John Doe
John Doe

Reputation: 10203

Listening on multiple ports

I'm playing a bit with Twisted and created a simple 'server'.
I'd like to let the server listening on multiple ports (1025-65535) instead of a single port.
How can i do this ?

My code:

from twisted.internet.protocol import Protocol,ServerFactory
from twisted.internet import reactor

class QuickDisconnectProtocol(Protocol): 
    def connectionMade(self): 
        print "Connection from : ", self.transport.getPeer()
        self.transport.loseConnection() # terminate connection


f = ServerFactory()
f.protocol = QuickDisconnectProtocol
reactor.listenTCP(6666,f)
reactor.run()

Already tried this:

for i in range (0, 64510):
    reactor.listenTCP(1025+i,f)

reactor.run()

But received an error:

Traceback (most recent call last):
  File "Server.py", line 14, in <module>
  File "/usr/lib/python2.7/dist-packages/twisted/internet/posixbase.py", line 436, in listenTCP
  File "/usr/lib/python2.7/dist-packages/twisted/internet/tcp.py", line 641, in startListening
twisted.internet.error.CannotListenError: Couldn't listen on any:2044: [Errno 24] Too many open files.

Upvotes: 1

Views: 1738

Answers (2)

Glyph
Glyph

Reputation: 31860

Each listening port requires a file descriptor ("open file"), and each file descriptor takes up one element of your maximum file descriptors quota.

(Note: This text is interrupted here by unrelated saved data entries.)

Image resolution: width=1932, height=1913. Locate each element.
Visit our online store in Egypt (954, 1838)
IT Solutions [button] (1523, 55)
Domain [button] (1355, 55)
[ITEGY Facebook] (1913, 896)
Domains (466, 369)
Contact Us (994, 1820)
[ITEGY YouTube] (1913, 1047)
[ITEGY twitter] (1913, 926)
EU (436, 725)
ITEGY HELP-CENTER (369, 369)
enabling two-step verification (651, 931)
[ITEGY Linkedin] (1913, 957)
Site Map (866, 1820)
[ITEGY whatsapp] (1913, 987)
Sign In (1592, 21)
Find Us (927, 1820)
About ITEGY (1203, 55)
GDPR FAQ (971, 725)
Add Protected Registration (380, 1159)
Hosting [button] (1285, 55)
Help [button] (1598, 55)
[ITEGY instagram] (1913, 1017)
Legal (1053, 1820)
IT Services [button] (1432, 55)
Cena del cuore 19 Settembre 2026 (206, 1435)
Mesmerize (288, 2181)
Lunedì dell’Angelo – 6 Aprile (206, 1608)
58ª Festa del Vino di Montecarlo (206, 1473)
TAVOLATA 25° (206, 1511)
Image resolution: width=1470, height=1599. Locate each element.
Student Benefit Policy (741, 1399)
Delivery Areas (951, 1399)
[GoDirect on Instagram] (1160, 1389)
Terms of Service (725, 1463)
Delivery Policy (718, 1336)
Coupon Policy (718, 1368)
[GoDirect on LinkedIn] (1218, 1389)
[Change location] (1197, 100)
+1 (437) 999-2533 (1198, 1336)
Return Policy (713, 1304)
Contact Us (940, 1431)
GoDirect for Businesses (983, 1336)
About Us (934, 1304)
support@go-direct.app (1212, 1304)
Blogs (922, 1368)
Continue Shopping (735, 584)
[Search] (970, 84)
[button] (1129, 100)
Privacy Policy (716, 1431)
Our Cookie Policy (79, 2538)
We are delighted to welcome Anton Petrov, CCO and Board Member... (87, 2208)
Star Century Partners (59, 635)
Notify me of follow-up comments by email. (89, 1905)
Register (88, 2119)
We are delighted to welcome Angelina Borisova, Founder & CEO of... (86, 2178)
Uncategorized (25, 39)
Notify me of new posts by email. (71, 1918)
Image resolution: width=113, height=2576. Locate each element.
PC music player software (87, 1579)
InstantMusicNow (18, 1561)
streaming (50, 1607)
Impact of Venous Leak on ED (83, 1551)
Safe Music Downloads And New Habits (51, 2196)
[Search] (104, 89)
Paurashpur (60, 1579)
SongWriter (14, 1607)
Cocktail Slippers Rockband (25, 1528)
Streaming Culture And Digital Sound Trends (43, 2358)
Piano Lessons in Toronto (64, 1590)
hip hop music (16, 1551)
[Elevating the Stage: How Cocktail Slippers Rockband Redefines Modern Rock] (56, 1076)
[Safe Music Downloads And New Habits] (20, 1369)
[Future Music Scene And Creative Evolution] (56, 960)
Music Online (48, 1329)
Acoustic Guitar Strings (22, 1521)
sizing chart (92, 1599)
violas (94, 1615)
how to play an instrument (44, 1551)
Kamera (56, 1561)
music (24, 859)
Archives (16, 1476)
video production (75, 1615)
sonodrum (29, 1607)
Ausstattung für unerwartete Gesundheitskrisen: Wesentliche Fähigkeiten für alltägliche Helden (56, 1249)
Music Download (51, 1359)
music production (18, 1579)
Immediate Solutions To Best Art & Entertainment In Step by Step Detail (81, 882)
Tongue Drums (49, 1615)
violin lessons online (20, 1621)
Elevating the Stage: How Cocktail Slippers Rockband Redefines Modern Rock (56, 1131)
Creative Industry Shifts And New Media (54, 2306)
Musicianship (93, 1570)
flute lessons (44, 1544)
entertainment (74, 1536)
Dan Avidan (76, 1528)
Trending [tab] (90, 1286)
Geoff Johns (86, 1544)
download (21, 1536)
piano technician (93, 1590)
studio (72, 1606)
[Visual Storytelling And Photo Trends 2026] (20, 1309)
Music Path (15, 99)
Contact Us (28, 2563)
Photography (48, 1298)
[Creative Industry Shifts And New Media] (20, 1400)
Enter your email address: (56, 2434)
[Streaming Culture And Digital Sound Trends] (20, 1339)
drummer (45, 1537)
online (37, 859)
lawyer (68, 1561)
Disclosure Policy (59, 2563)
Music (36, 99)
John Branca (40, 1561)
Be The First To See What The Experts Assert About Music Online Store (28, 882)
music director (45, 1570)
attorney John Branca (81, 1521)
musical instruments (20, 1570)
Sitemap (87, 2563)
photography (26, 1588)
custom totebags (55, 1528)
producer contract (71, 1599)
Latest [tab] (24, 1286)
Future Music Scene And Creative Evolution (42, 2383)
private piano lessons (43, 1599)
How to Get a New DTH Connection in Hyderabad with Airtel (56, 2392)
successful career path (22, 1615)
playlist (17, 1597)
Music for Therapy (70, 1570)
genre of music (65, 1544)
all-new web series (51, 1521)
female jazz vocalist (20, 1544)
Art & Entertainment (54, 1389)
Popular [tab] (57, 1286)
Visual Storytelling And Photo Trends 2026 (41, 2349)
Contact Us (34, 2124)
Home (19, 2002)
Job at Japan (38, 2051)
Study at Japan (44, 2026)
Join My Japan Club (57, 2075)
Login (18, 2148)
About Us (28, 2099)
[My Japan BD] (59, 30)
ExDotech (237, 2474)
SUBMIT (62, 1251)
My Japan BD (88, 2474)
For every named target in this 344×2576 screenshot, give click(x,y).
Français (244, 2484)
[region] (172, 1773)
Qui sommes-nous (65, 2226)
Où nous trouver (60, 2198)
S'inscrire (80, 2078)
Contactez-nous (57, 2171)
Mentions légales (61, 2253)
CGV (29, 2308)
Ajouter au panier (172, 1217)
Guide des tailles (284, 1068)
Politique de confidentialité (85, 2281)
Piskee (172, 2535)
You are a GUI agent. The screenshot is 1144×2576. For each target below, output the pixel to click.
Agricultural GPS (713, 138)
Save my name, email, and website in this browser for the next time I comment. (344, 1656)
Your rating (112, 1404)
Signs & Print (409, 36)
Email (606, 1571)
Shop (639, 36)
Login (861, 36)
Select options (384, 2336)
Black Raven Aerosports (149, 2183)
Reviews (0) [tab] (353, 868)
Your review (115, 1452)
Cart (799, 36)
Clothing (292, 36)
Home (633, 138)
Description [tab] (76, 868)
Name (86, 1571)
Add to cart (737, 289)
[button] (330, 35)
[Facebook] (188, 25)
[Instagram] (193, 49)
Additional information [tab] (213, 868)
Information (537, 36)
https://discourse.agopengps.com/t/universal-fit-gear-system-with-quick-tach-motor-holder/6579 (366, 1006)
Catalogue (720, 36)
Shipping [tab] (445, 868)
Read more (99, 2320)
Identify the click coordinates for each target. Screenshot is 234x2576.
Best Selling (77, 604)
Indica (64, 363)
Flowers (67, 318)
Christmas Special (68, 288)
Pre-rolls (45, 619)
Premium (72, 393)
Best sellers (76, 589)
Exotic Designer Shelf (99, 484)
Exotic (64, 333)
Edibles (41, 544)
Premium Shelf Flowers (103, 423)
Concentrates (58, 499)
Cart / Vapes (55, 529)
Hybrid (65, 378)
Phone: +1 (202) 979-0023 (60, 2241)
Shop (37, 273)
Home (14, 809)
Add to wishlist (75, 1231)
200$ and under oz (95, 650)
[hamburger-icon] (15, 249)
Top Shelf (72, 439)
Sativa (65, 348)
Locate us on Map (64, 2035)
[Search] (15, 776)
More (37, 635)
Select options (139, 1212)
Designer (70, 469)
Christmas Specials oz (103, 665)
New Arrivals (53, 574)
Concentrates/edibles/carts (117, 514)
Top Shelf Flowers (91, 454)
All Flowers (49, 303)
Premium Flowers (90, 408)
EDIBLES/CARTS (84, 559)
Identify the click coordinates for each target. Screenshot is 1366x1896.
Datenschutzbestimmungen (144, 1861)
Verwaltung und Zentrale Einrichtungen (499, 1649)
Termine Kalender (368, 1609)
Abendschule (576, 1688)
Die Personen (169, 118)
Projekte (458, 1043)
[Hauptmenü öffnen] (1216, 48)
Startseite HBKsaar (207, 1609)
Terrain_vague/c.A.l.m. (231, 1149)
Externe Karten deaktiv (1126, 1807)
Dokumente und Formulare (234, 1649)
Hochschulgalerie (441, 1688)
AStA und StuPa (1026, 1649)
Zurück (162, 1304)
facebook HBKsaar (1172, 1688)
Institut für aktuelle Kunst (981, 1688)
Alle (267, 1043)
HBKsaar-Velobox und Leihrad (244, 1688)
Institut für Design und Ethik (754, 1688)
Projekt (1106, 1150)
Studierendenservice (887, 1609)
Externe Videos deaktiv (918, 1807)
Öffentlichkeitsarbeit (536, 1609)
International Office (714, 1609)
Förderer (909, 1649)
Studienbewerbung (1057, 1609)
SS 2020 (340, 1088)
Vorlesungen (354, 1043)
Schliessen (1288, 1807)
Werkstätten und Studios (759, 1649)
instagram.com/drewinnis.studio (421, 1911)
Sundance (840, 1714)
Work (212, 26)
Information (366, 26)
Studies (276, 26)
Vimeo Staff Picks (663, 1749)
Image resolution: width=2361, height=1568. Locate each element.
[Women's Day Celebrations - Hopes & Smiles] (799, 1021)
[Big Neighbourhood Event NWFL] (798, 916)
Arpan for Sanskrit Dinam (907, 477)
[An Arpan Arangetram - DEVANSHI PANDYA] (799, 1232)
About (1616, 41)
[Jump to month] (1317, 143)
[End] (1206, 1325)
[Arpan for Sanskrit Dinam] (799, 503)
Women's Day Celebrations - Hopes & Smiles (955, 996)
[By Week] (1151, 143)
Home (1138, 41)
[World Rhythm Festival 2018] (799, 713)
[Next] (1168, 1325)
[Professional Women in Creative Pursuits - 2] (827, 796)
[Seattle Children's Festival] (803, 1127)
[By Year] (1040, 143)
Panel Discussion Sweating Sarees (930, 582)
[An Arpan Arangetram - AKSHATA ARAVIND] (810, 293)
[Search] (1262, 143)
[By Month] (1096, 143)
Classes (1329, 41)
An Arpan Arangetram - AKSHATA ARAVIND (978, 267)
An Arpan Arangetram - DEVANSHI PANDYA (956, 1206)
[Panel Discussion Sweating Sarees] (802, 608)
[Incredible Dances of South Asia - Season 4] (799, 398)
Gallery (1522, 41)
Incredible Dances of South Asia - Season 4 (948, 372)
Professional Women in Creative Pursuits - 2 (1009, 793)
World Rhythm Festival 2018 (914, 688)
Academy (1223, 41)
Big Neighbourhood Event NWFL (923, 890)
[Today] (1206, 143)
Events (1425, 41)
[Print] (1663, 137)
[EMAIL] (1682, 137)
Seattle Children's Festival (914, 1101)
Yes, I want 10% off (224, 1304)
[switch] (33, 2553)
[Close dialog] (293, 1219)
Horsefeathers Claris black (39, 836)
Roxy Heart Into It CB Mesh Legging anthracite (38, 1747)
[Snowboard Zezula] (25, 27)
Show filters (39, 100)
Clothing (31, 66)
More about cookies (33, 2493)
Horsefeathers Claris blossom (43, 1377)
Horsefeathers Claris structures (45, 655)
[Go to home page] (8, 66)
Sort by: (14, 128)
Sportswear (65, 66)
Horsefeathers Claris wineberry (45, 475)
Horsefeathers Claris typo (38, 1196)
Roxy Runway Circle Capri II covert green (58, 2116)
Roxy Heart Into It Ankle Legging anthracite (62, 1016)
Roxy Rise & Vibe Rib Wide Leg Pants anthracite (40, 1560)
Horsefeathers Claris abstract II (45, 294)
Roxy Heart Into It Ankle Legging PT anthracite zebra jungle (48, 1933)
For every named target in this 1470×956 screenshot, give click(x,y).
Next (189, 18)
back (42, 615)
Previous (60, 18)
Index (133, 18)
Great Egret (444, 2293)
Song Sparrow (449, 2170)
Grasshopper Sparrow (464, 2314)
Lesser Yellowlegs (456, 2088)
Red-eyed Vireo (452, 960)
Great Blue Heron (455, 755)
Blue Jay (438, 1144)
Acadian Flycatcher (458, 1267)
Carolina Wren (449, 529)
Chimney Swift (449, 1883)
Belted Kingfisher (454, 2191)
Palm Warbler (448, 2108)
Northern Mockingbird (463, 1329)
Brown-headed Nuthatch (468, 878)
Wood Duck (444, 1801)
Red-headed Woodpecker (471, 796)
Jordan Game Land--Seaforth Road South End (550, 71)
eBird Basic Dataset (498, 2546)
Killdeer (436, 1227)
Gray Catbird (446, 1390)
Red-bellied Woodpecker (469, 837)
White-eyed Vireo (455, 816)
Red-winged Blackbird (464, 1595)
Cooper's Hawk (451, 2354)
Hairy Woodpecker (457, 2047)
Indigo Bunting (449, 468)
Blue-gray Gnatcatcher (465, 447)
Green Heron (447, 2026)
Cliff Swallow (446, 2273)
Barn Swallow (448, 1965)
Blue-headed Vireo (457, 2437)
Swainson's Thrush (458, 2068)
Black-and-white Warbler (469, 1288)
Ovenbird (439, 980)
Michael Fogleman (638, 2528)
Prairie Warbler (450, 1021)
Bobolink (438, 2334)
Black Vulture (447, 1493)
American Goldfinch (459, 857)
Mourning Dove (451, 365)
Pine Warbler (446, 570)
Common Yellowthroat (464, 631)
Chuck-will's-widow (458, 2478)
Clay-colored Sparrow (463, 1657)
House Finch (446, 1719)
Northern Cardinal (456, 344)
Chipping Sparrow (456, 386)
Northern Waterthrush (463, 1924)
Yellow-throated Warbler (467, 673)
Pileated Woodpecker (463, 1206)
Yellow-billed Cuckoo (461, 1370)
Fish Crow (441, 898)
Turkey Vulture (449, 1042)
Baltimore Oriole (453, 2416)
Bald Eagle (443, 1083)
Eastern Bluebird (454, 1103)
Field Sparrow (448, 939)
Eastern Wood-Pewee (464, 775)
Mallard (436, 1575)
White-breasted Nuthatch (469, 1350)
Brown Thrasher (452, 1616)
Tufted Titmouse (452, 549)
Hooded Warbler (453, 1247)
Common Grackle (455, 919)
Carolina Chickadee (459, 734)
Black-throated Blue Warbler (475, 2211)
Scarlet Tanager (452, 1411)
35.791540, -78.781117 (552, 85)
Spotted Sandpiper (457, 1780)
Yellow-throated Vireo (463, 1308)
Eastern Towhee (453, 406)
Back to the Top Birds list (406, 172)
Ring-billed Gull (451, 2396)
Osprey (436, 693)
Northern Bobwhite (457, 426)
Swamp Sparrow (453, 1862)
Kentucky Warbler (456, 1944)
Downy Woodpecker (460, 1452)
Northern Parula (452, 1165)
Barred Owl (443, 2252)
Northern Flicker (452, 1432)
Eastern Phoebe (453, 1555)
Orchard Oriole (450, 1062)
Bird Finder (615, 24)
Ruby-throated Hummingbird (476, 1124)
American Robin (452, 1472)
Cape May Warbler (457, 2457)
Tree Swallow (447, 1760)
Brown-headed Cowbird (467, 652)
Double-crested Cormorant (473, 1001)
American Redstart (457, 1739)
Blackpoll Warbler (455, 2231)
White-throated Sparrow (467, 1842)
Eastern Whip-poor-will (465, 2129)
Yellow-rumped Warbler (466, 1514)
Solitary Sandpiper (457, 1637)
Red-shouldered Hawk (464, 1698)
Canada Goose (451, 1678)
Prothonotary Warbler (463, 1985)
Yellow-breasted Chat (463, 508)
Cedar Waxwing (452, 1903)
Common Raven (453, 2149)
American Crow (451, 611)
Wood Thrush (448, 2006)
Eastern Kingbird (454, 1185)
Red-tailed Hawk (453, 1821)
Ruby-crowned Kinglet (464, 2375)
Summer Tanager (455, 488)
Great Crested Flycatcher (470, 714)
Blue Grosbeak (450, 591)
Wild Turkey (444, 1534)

This stack overflow question has an answer explaining how to raise this limit on Linux, and this blog post has resources as to how to do it on OS X.

That said, the other respondents who have told you that this is not a particularly sane thing to do are right. In particular, your operating system may stop working if you actually go all the way up to 65535, this overrules the entire ephemeral port range, which means you may not be able to make TCP client connections from this machine any more. So it would be good to explain in your question why you are trying to do this.

Upvotes: 3

ravenspoint
ravenspoint

Reputation: 20472

The usual solution is to have one listening port ( chosen by the server! ). If you want each client on its own port, then the server chooses the port, starts listening on it, and replies to the client with the port it will use for further requests.

It is not a real good use of port resources! If the server needs to keep state information for each client then it should issue a unique ID to each client when the client first connects and the client should use this ID for every request to the server.

However, with a little care, you can often design the system so that the server does not need to keep separate state information for each client.